# RECORDS SHOWN
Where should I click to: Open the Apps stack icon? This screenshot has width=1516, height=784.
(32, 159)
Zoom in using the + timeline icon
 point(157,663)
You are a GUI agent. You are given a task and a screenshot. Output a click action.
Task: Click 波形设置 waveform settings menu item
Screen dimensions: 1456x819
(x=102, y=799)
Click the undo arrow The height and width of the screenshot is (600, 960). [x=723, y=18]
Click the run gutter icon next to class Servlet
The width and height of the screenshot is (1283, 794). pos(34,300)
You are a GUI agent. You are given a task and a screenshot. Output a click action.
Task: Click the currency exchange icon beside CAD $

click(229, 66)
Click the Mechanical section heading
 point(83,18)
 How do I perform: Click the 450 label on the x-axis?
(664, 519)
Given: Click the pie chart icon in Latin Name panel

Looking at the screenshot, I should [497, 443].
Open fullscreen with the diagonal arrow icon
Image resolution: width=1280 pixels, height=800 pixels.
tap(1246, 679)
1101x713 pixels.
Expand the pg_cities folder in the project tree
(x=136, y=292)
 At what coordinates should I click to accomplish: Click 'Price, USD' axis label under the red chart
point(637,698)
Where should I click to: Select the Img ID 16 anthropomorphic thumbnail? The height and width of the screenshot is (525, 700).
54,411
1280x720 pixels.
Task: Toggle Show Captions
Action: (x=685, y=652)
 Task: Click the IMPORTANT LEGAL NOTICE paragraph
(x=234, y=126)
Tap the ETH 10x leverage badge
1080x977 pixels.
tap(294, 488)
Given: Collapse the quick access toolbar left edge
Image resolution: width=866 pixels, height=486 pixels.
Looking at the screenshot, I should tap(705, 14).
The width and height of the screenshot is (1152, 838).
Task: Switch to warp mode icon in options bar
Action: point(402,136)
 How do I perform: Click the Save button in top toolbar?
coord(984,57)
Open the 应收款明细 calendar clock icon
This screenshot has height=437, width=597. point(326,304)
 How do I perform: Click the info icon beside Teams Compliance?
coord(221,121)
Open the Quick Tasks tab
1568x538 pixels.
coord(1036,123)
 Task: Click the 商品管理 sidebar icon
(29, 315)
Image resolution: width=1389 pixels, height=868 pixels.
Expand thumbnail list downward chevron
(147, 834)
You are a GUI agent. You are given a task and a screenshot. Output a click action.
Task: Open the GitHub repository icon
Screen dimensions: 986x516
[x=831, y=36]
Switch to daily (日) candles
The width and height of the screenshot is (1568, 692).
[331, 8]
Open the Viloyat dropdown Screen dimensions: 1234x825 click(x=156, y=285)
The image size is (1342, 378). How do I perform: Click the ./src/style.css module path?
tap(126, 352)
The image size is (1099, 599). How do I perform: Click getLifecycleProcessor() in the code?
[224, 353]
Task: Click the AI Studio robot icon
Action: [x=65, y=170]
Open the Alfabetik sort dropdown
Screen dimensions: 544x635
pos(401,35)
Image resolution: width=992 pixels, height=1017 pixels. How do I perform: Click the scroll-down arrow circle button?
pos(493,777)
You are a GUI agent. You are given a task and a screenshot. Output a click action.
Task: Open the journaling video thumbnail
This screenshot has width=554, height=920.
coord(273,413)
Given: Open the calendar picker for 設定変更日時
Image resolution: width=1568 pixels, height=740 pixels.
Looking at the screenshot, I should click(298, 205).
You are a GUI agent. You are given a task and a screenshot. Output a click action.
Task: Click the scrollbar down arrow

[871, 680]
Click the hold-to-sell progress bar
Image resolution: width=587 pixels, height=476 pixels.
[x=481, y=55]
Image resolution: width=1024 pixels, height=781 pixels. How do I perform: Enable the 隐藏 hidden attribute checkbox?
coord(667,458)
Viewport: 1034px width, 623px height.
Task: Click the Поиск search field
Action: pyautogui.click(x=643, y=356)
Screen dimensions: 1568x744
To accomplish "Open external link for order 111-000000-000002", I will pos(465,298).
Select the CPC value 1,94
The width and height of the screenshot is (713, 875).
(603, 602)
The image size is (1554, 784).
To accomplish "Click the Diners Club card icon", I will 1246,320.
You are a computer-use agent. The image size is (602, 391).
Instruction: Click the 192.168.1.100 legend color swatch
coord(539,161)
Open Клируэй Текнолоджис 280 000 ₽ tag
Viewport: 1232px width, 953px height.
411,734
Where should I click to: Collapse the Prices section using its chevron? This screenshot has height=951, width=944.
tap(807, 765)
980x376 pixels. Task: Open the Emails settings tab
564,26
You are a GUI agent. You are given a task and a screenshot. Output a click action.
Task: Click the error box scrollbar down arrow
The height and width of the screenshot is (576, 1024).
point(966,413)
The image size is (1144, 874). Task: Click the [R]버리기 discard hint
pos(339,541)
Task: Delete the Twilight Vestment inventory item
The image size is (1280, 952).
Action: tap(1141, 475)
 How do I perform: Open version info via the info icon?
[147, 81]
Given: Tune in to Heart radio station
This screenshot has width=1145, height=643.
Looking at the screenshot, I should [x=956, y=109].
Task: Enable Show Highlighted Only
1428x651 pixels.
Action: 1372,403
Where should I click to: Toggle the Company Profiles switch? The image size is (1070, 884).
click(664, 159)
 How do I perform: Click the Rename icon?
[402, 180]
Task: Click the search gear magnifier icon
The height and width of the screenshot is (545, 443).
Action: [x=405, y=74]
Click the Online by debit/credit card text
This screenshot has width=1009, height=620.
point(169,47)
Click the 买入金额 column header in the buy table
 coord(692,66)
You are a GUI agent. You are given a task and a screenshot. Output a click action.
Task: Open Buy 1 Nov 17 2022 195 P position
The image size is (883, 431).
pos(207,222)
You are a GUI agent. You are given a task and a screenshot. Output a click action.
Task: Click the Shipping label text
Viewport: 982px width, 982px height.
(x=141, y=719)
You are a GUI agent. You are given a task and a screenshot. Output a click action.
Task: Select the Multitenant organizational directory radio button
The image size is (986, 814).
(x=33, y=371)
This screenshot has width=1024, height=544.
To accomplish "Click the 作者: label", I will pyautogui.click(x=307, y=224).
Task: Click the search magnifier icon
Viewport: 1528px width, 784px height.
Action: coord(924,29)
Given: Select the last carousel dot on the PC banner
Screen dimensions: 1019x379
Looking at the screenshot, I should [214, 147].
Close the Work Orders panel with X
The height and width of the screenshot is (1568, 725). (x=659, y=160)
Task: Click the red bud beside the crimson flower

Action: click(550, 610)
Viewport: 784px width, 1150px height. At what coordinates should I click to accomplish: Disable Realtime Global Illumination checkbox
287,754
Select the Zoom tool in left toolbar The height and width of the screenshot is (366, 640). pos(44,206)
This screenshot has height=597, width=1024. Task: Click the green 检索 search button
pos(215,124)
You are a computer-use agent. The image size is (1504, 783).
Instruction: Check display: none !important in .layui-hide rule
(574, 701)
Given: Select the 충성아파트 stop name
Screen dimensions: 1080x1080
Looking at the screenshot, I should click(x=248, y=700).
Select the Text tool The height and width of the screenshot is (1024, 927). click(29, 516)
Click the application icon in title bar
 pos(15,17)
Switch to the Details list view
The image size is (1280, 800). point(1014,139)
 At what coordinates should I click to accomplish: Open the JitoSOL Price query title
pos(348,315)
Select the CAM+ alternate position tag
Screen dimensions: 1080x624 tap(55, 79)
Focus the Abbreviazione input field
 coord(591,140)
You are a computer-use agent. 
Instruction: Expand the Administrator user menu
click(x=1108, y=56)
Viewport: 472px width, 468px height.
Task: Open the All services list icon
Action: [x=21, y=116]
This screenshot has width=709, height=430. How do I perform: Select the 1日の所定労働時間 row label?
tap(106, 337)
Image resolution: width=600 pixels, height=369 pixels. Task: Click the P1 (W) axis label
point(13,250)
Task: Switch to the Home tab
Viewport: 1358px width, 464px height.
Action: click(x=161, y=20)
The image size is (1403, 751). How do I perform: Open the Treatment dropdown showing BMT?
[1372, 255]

# PROBLEM STATEMENT
Every entry above should be transcribed exactly as it appears.

# ANSWER BELOW
Where should I click to: Open the Apps stack icon? This screenshot has width=1516, height=784.
(32, 159)
Zoom in using the + timeline icon
 point(157,663)
You are a GUI agent. You are given a task and a screenshot. Output a click action.
Task: Click 波形设置 waveform settings menu item
Screen dimensions: 1456x819
(x=102, y=799)
Click the undo arrow The height and width of the screenshot is (600, 960). [x=723, y=18]
Click the run gutter icon next to class Servlet
The width and height of the screenshot is (1283, 794). pos(34,300)
You are a GUI agent. You are given a task and a screenshot. Output a click action.
Task: Click the currency exchange icon beside CAD $

click(229, 66)
Click the Mechanical section heading
 point(83,18)
 How do I perform: Click the 450 label on the x-axis?
(664, 519)
Given: Click the pie chart icon in Latin Name panel

Looking at the screenshot, I should [497, 443].
Open fullscreen with the diagonal arrow icon
Image resolution: width=1280 pixels, height=800 pixels.
tap(1246, 679)
1101x713 pixels.
Expand the pg_cities folder in the project tree
(x=136, y=292)
 At what coordinates should I click to accomplish: Click 'Price, USD' axis label under the red chart
point(637,698)
Where should I click to: Select the Img ID 16 anthropomorphic thumbnail? The height and width of the screenshot is (525, 700).
54,411
1280x720 pixels.
Task: Toggle Show Captions
Action: (x=685, y=652)
 Task: Click the IMPORTANT LEGAL NOTICE paragraph
(x=234, y=126)
Tap the ETH 10x leverage badge
1080x977 pixels.
tap(294, 488)
Given: Collapse the quick access toolbar left edge
Image resolution: width=866 pixels, height=486 pixels.
Looking at the screenshot, I should tap(705, 14).
The width and height of the screenshot is (1152, 838).
Task: Switch to warp mode icon in options bar
Action: point(402,136)
 How do I perform: Click the Save button in top toolbar?
coord(984,57)
Open the 应收款明细 calendar clock icon
This screenshot has height=437, width=597. point(326,304)
 How do I perform: Click the info icon beside Teams Compliance?
coord(221,121)
Open the Quick Tasks tab
1568x538 pixels.
coord(1036,123)
 Task: Click the 商品管理 sidebar icon
(29, 315)
Image resolution: width=1389 pixels, height=868 pixels.
Expand thumbnail list downward chevron
(147, 834)
You are a GUI agent. You are given a task and a screenshot. Output a click action.
Task: Open the GitHub repository icon
Screen dimensions: 986x516
[x=831, y=36]
Switch to daily (日) candles
The width and height of the screenshot is (1568, 692).
[331, 8]
Open the Viloyat dropdown Screen dimensions: 1234x825 click(x=156, y=285)
The image size is (1342, 378). How do I perform: Click the ./src/style.css module path?
tap(126, 352)
The image size is (1099, 599). How do I perform: Click getLifecycleProcessor() in the code?
[224, 353]
Task: Click the AI Studio robot icon
Action: [x=65, y=170]
Open the Alfabetik sort dropdown
Screen dimensions: 544x635
pos(401,35)
Image resolution: width=992 pixels, height=1017 pixels. How do I perform: Click the scroll-down arrow circle button?
pos(493,777)
You are a GUI agent. You are given a task and a screenshot. Output a click action.
Task: Open the journaling video thumbnail
This screenshot has width=554, height=920.
coord(273,413)
Given: Open the calendar picker for 設定変更日時
Image resolution: width=1568 pixels, height=740 pixels.
Looking at the screenshot, I should click(298, 205).
You are a GUI agent. You are given a task and a screenshot. Output a click action.
Task: Click the scrollbar down arrow

[871, 680]
Click the hold-to-sell progress bar
Image resolution: width=587 pixels, height=476 pixels.
[x=481, y=55]
Image resolution: width=1024 pixels, height=781 pixels. How do I perform: Enable the 隐藏 hidden attribute checkbox?
coord(667,458)
Viewport: 1034px width, 623px height.
Task: Click the Поиск search field
Action: pyautogui.click(x=643, y=356)
Screen dimensions: 1568x744
To accomplish "Open external link for order 111-000000-000002", I will pos(465,298).
Select the CPC value 1,94
The width and height of the screenshot is (713, 875).
(603, 602)
The image size is (1554, 784).
To accomplish "Click the Diners Club card icon", I will 1246,320.
You are a computer-use agent. The image size is (602, 391).
Instruction: Click the 192.168.1.100 legend color swatch
coord(539,161)
Open Клируэй Текнолоджис 280 000 ₽ tag
Viewport: 1232px width, 953px height.
411,734
Where should I click to: Collapse the Prices section using its chevron? This screenshot has height=951, width=944.
tap(807, 765)
980x376 pixels. Task: Open the Emails settings tab
564,26
You are a GUI agent. You are given a task and a screenshot. Output a click action.
Task: Click the error box scrollbar down arrow
The height and width of the screenshot is (576, 1024).
point(966,413)
The image size is (1144, 874). Task: Click the [R]버리기 discard hint
pos(339,541)
Task: Delete the Twilight Vestment inventory item
The image size is (1280, 952).
Action: tap(1141, 475)
 How do I perform: Open version info via the info icon?
[147, 81]
Given: Tune in to Heart radio station
This screenshot has width=1145, height=643.
Looking at the screenshot, I should [x=956, y=109].
Task: Enable Show Highlighted Only
1428x651 pixels.
Action: 1372,403
Where should I click to: Toggle the Company Profiles switch? The image size is (1070, 884).
click(664, 159)
 How do I perform: Click the Rename icon?
[402, 180]
Task: Click the search gear magnifier icon
The height and width of the screenshot is (545, 443).
Action: [x=405, y=74]
Click the Online by debit/credit card text
This screenshot has width=1009, height=620.
point(169,47)
Click the 买入金额 column header in the buy table
 coord(692,66)
You are a GUI agent. You are given a task and a screenshot. Output a click action.
Task: Open Buy 1 Nov 17 2022 195 P position
The image size is (883, 431).
pos(207,222)
You are a GUI agent. You are given a task and a screenshot. Output a click action.
Task: Click the Shipping label text
Viewport: 982px width, 982px height.
(x=141, y=719)
You are a GUI agent. You are given a task and a screenshot. Output a click action.
Task: Select the Multitenant organizational directory radio button
The image size is (986, 814).
(x=33, y=371)
This screenshot has width=1024, height=544.
To accomplish "Click the 作者: label", I will pyautogui.click(x=307, y=224).
Task: Click the search magnifier icon
Viewport: 1528px width, 784px height.
Action: coord(924,29)
Given: Select the last carousel dot on the PC banner
Screen dimensions: 1019x379
Looking at the screenshot, I should [214, 147].
Close the Work Orders panel with X
The height and width of the screenshot is (1568, 725). (x=659, y=160)
Task: Click the red bud beside the crimson flower

Action: click(550, 610)
Viewport: 784px width, 1150px height. At what coordinates should I click to accomplish: Disable Realtime Global Illumination checkbox
287,754
Select the Zoom tool in left toolbar The height and width of the screenshot is (366, 640). pos(44,206)
This screenshot has height=597, width=1024. Task: Click the green 检索 search button
pos(215,124)
You are a computer-use agent. The image size is (1504, 783).
Instruction: Check display: none !important in .layui-hide rule
(574, 701)
Given: Select the 충성아파트 stop name
Screen dimensions: 1080x1080
Looking at the screenshot, I should click(x=248, y=700).
Select the Text tool The height and width of the screenshot is (1024, 927). click(29, 516)
Click the application icon in title bar
 pos(15,17)
Switch to the Details list view
The image size is (1280, 800). point(1014,139)
 At what coordinates should I click to accomplish: Open the JitoSOL Price query title
pos(348,315)
Select the CAM+ alternate position tag
Screen dimensions: 1080x624 tap(55, 79)
Focus the Abbreviazione input field
 coord(591,140)
You are a computer-use agent. 
Instruction: Expand the Administrator user menu
click(x=1108, y=56)
Viewport: 472px width, 468px height.
Task: Open the All services list icon
Action: [x=21, y=116]
This screenshot has width=709, height=430. How do I perform: Select the 1日の所定労働時間 row label?
tap(106, 337)
Image resolution: width=600 pixels, height=369 pixels. Task: Click the P1 (W) axis label
point(13,250)
Task: Switch to the Home tab
Viewport: 1358px width, 464px height.
Action: click(x=161, y=20)
The image size is (1403, 751). How do I perform: Open the Treatment dropdown showing BMT?
[1372, 255]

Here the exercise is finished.